(Source data begins)

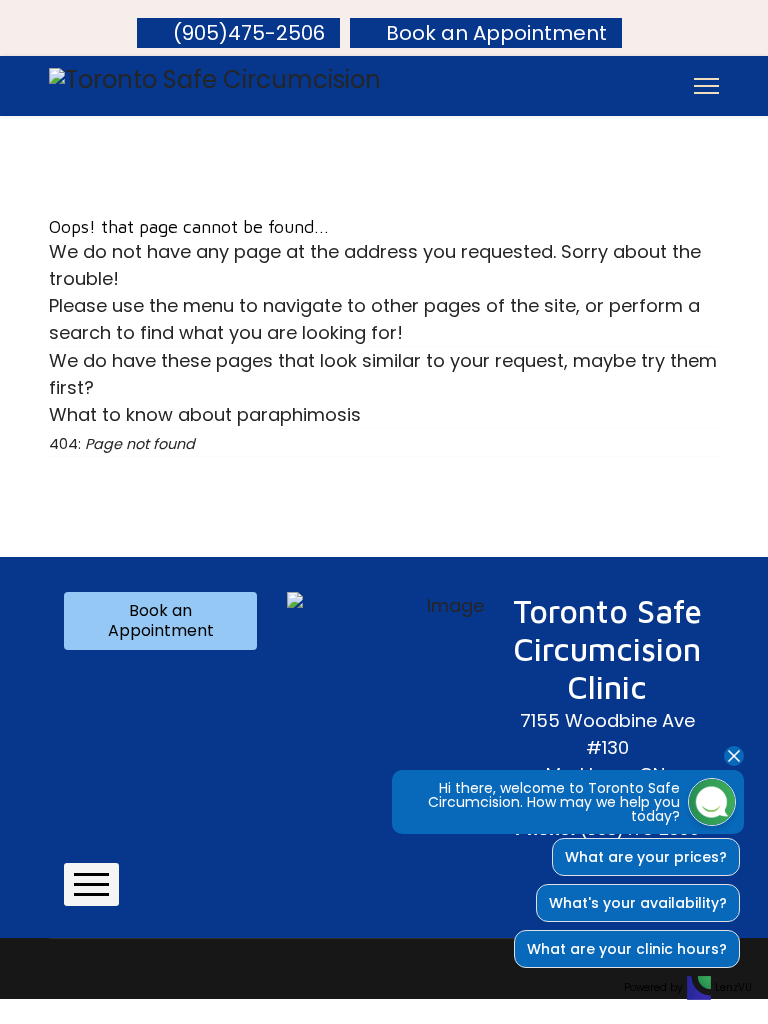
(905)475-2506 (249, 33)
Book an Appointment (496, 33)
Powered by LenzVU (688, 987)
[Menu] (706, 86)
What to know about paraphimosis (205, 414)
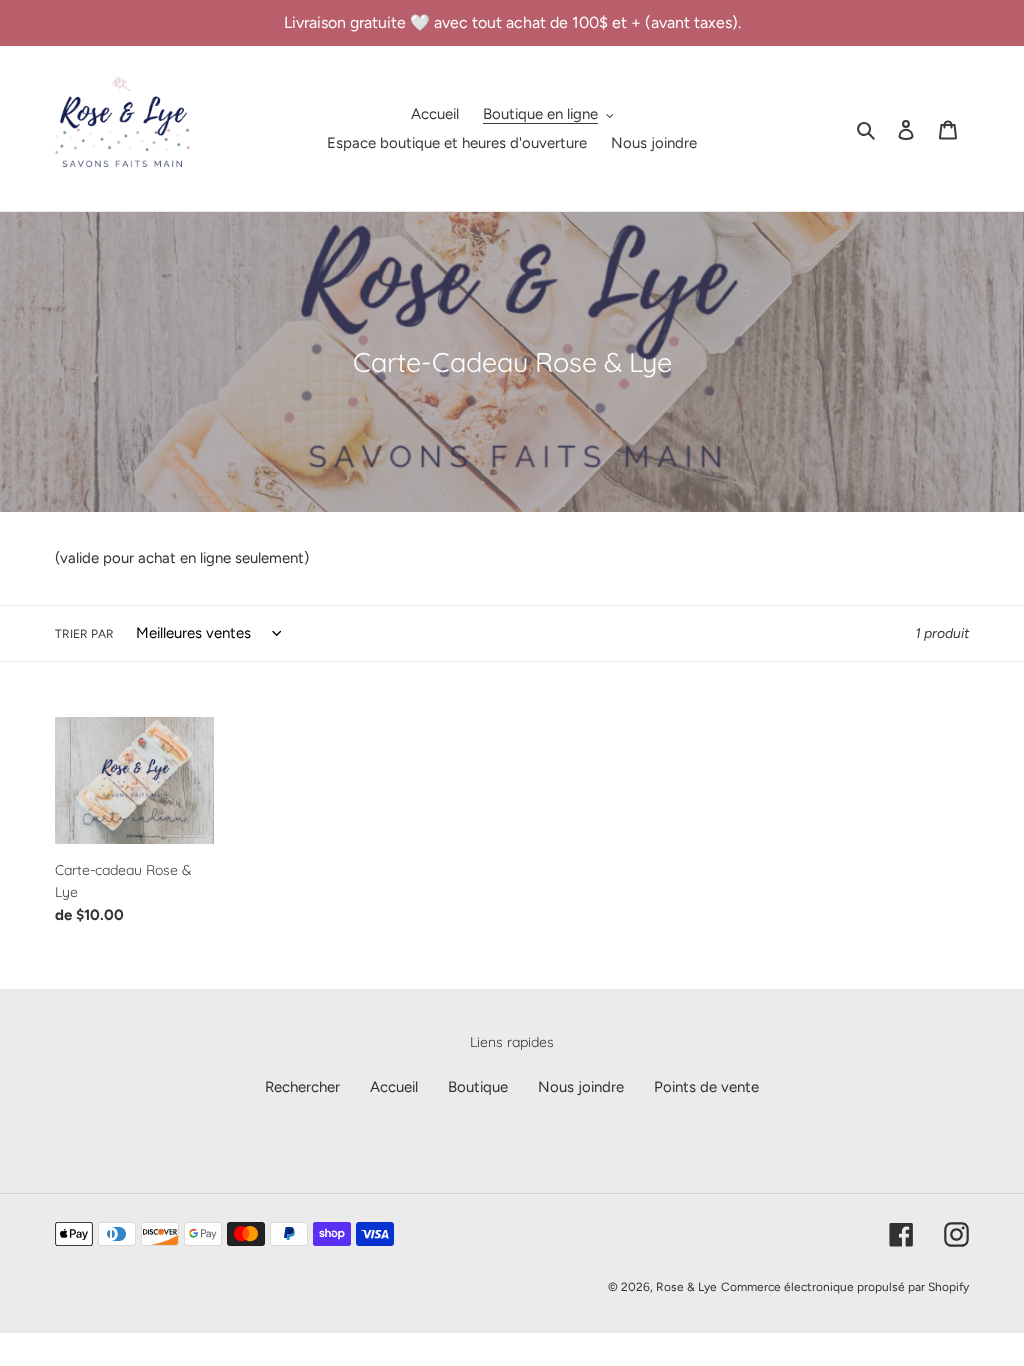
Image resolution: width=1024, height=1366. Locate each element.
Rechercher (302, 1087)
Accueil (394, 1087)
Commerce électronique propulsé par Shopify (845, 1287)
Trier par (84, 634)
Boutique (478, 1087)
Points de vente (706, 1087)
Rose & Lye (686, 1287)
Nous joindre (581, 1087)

(Source data ends)

=== Problem description ===
Please give again the entries word for word, starting at the first line and ending with the line that contains "Accueil (394, 1087)"; include both of those lines but none of the pictures.

=== Task solution ===
(905)475-2506 (249, 33)
Book an Appointment (496, 33)
Powered by LenzVU (688, 987)
[Menu] (706, 86)
What to know about paraphimosis (205, 414)
Image resolution: width=1024, height=1366. Locate each element.
Rechercher (302, 1087)
Accueil (394, 1087)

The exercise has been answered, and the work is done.